Instruction 1 =>
Using the passage about Shuji, answer each of the following:
(a) Where does Shuji screen masterpieces of cinema?
(b) What does he use to spread his manifestos around the city?
(c) What does he insist the cinema can't be?
Instruction 2 =>
List everything the passage about Shuji says the young idealist curses, rebels against, or doesn't like.

Selected text =>
Shuji often screens masterpieces of cinema at his apartment and spends his days running around the city, disseminating his manifestos through a handy bullhorn. There’s no hope in them, they’re filled with regret and repulsion. The young idealist can’t find a place for himself in the world, he curses the multiplexes, the Dream Factory, he rebels against the commercialisation, he doesn’t like marketing people, and keeps emphasising that the cinema can’t be a prostitute, that it has to be free. He’s trying to convince whomever he can that we need to return to the ways of the past, to a time when everything felt “well-grounded, both in itself and in time”. It’s hard to say where people like that come from; there’s something terribly annoying about them — they’re always complaining and prone to self-flagellation.

Collected material =>
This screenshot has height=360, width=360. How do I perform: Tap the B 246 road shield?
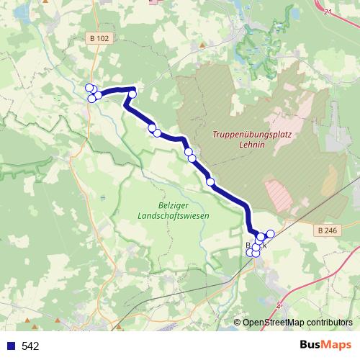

Exercise output 1 =>
(a) At his apartment.
(b) A handy bullhorn.
(c) A prostitute.

Exercise output 2 =>
- the multiplexes
- the Dream Factory
- the commercialisation
- marketing people